The role of internet intermediaries – to connect us to the internet to be able to interact and transmit text messages to our people and friends – has been one of the most fascinating advantages of new information technology.
In particular, internet has tremendously revolutionalised life in the communication landscape. In fact, if one says the terrain of communication has turned the entire globe into a village they would be perfectly right.
This incredible achievement is definitely credited to the internet intermediaries. They play a crucial role in enabling people access to the internet and in transmitting third-party content. Without internet service providers (ISPs), for example, there would be no access the internet and to the voluminous information that we have accustomed to being able to access at the click of a mouse.
Similarly, without social media and blogging platforms, ordinary internet users would lose a valuable way of publishing their opinions and instantaneously sharing information. Over and above, search engines are a principal means by which internet users find and access information stored in their database.

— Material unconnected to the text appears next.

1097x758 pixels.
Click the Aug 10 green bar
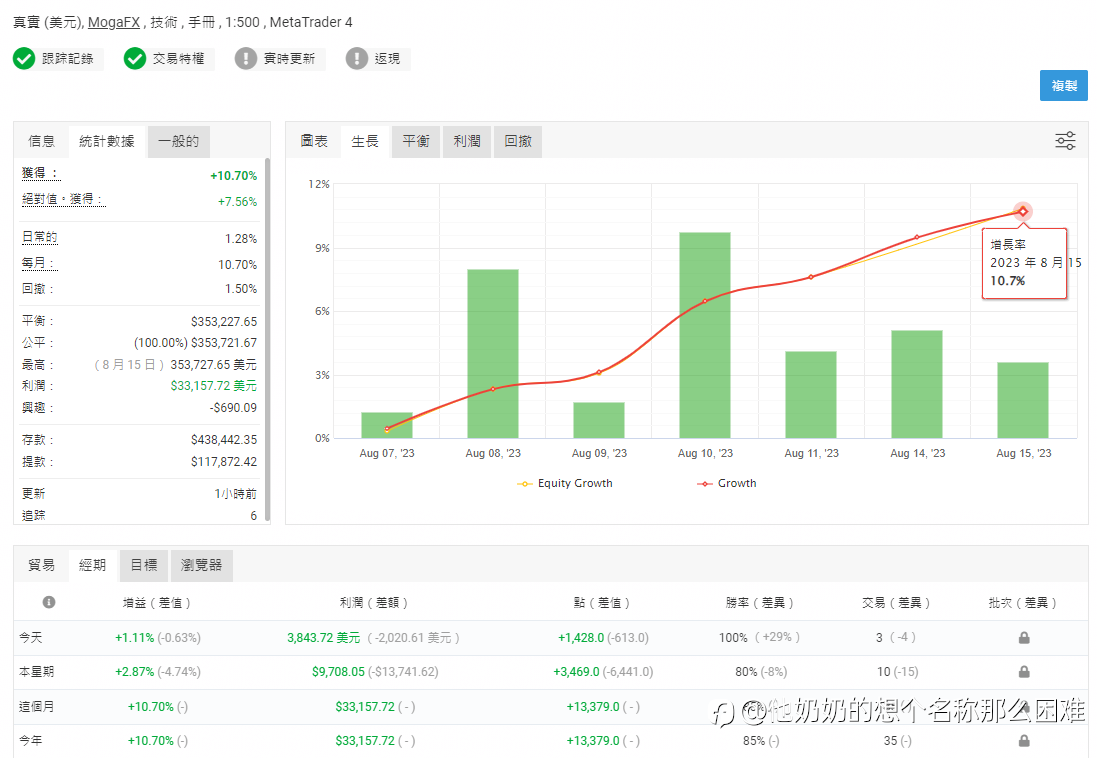pyautogui.click(x=705, y=335)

If ever there was a right significantly bolstered by the advent of internet is freedom of expression. It can, however, be naïve to assert that, due to the development of new information technology by virtue of intermediaries’ vitally important role, new information technology is panacea.
Proverbially, internet has its own downside. Owing to the unprecedented rate and magnitude at which internet users generate and distribute content suggest that cooperation may be necessitated between the state and internet intermediaries so as to ensure the safe use of internet.

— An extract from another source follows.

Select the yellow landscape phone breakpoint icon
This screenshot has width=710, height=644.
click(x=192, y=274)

However, two questions can be raised: should the intermediaries be required oftentimes to co-operate with State to filter, block, remove, record and report third-party content (illegal) to the State?
How can a right balance be struck in safeguarding the freedom of expression and right to privacy of internet users (intermediaries’ customers) and at the same time co-operating with the State to deal with cyber-trends (attacks)?

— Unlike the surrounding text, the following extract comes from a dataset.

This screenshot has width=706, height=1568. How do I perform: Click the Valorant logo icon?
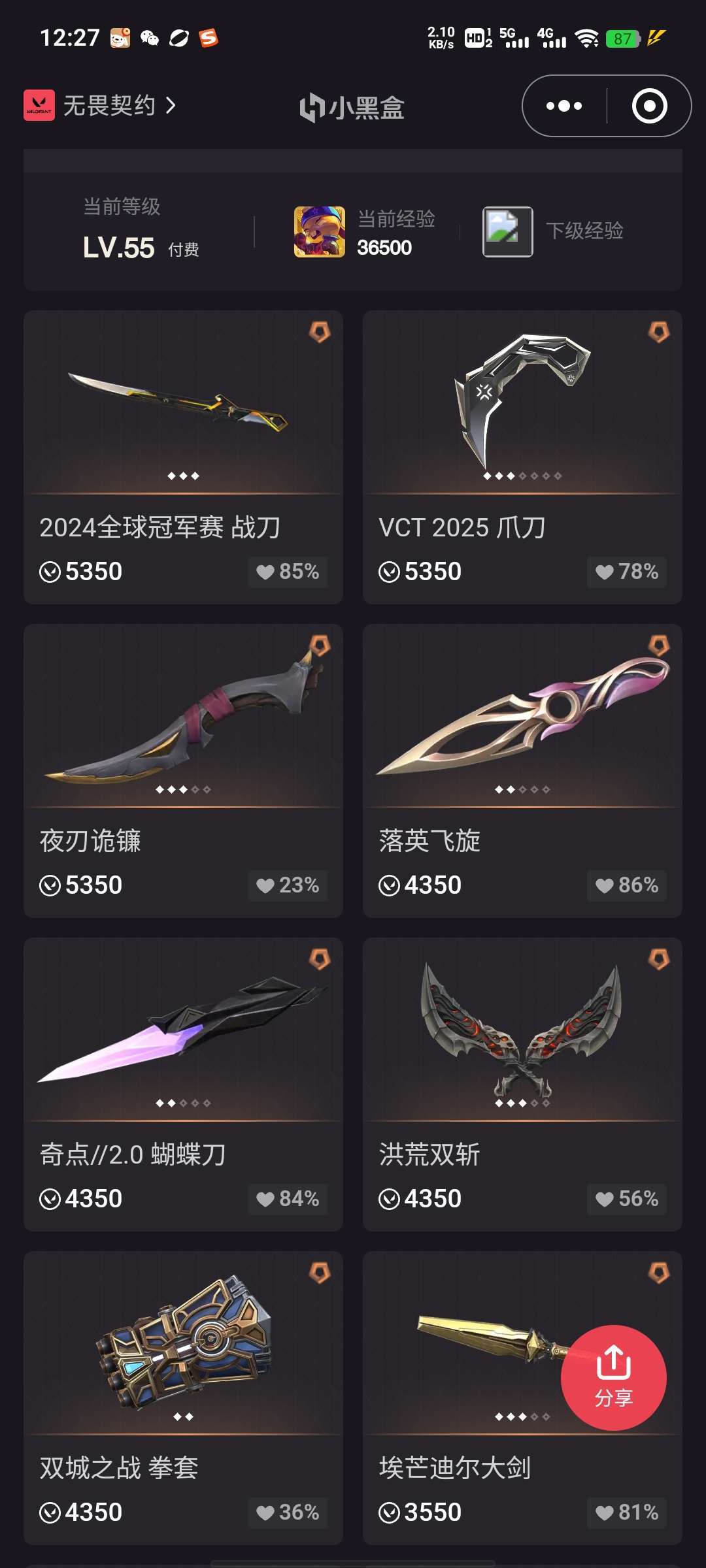click(x=39, y=106)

The fact that there are no internationally-agreed guiding principles, the issue is in the hands of State to decide.
That said, each country has its own legal approach in light of freedom of expression and the right to privacy vis-à-vis the cyber-attack.
Conventionally, internet intermediaries are, however, regarded as passive facilitators (obviously not publishers, simply provide a platform), or conduits, or gatekeepers, or messengers and thus not liable for third-party content (harmful).
Liability of internet intermediaries is considered to be one of the most controversial issues to emerge from cyberspace. For example, Rwanda’s law relating to electronic messages, electronic signatures and electronic transactions doesn’t assign liability to ISPs unless they modify third-party content, or initiate the transmission of electronic message, or choose the addressee.
More interestingly, ISPs are under no obligation to monitor third-party content by presumption that they don’t know content going through the wires. However, if there is a complaint, a person can address it to the ISP to take down the content in question.
Likewise, under the USA law, ISPs and Social Media are not responsible for third-party content unless they take part in substantial editing of electronic messages, otherwise they enjoy broad immunity; even in content relative to defamation and violation of privacy.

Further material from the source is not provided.